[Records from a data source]
-*-

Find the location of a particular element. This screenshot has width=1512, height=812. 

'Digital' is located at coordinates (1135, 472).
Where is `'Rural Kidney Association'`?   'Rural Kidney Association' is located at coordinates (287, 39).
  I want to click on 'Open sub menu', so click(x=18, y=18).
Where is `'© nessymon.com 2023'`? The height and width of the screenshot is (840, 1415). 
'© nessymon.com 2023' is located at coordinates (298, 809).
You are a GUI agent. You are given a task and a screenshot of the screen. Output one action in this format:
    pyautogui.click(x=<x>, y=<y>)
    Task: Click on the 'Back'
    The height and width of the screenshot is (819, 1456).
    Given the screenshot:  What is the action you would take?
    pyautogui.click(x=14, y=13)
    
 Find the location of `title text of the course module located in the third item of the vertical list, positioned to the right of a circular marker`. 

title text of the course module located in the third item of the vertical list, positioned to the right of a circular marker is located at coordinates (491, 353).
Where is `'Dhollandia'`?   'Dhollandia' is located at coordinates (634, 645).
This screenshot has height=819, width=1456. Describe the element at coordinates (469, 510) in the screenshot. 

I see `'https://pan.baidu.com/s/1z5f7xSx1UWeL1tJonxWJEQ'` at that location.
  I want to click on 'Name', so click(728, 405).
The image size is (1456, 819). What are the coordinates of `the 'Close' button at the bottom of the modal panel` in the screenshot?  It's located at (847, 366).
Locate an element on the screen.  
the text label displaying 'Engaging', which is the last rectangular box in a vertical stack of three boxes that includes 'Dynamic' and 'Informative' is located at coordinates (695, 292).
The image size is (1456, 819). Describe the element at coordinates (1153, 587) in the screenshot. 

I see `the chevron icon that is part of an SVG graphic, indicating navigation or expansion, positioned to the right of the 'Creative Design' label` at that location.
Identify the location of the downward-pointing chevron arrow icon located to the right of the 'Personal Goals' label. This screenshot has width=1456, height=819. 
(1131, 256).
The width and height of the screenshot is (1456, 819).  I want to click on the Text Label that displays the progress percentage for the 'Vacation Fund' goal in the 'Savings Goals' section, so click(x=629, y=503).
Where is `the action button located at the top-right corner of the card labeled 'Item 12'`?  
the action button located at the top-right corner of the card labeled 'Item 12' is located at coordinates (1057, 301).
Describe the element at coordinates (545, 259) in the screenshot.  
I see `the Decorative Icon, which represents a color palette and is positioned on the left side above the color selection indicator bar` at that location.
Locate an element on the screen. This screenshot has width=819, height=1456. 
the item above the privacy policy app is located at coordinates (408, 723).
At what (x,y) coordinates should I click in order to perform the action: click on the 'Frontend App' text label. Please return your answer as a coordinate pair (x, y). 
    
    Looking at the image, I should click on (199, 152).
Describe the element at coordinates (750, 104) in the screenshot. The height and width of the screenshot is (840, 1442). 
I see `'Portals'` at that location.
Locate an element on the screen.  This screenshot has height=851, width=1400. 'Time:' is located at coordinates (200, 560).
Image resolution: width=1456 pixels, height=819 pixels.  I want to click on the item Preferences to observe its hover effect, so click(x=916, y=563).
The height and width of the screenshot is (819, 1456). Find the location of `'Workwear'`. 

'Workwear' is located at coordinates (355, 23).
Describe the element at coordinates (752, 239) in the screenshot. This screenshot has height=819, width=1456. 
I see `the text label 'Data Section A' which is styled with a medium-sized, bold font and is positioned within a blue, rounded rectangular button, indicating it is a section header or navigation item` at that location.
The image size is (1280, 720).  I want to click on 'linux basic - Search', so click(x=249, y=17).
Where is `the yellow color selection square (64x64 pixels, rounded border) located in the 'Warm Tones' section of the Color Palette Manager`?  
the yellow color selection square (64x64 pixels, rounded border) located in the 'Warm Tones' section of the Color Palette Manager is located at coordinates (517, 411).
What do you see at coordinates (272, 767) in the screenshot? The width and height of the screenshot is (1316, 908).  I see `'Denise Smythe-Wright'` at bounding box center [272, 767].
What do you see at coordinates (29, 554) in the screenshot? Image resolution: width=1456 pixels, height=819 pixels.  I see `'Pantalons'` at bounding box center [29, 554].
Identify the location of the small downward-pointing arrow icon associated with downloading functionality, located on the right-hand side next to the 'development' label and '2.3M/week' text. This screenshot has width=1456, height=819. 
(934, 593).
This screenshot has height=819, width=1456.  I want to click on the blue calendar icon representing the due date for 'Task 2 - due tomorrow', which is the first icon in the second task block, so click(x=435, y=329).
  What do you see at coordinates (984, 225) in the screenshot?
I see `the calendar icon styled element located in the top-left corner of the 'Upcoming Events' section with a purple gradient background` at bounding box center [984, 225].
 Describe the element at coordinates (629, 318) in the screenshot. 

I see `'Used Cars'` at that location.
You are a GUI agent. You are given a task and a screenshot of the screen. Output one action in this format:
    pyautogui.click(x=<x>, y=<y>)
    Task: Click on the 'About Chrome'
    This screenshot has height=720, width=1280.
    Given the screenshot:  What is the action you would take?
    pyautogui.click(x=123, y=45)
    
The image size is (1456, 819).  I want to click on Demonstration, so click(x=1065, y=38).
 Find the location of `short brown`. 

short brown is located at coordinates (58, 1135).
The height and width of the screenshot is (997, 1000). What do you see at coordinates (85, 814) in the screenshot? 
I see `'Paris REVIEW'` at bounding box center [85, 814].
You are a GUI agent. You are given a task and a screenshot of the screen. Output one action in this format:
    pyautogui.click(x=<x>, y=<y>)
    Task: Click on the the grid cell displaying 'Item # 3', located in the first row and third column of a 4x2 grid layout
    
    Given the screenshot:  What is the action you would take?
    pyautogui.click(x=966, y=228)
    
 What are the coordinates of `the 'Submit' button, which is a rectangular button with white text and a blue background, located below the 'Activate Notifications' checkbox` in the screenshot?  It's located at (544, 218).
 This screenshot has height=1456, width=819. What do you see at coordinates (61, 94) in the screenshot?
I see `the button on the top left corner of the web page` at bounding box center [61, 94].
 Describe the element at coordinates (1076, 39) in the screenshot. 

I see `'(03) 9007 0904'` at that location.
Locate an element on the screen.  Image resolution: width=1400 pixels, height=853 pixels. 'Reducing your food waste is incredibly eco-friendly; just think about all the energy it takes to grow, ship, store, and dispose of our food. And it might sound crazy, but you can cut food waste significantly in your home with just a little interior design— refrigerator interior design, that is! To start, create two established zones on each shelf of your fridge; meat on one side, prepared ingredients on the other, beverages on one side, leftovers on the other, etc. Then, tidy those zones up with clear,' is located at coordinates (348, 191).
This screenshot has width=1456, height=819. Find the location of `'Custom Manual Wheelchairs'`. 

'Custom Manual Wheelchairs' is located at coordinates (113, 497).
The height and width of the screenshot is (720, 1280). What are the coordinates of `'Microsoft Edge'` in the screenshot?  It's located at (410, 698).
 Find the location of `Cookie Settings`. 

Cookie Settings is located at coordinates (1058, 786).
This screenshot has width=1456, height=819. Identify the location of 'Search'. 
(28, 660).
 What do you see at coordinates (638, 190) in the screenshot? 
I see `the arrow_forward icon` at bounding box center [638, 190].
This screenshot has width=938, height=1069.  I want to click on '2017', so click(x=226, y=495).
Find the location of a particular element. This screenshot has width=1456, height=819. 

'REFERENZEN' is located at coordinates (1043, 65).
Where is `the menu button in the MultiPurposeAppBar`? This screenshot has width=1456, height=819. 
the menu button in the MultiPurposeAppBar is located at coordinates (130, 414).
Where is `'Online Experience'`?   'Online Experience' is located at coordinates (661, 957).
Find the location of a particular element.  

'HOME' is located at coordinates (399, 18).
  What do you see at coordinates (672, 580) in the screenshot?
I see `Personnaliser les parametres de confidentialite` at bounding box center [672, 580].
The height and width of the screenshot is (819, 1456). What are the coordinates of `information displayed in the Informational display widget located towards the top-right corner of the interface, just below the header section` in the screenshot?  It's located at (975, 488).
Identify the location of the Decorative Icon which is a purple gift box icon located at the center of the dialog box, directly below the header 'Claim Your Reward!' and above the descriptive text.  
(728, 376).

-*-

[PROBLEM STATEMENT] Reproduce the lines of the material from the one containing "element. This screenshot has width=1456, height=819." through the one containing "The height and width of the screenshot is (819, 1456). What", without any changes.

[CORRECT RESPONSE]
Find the location of a particular element. This screenshot has width=1456, height=819. 

'REFERENZEN' is located at coordinates (1043, 65).
Where is `the menu button in the MultiPurposeAppBar`? This screenshot has width=1456, height=819. 
the menu button in the MultiPurposeAppBar is located at coordinates (130, 414).
Where is `'Online Experience'`?   'Online Experience' is located at coordinates (661, 957).
Find the location of a particular element.  

'HOME' is located at coordinates (399, 18).
  What do you see at coordinates (672, 580) in the screenshot?
I see `Personnaliser les parametres de confidentialite` at bounding box center [672, 580].
The height and width of the screenshot is (819, 1456). What are the coordinates of `information displayed in the Informational display widget located towards the top-right corner of the interface, just below the header section` in the screenshot?  It's located at (975, 488).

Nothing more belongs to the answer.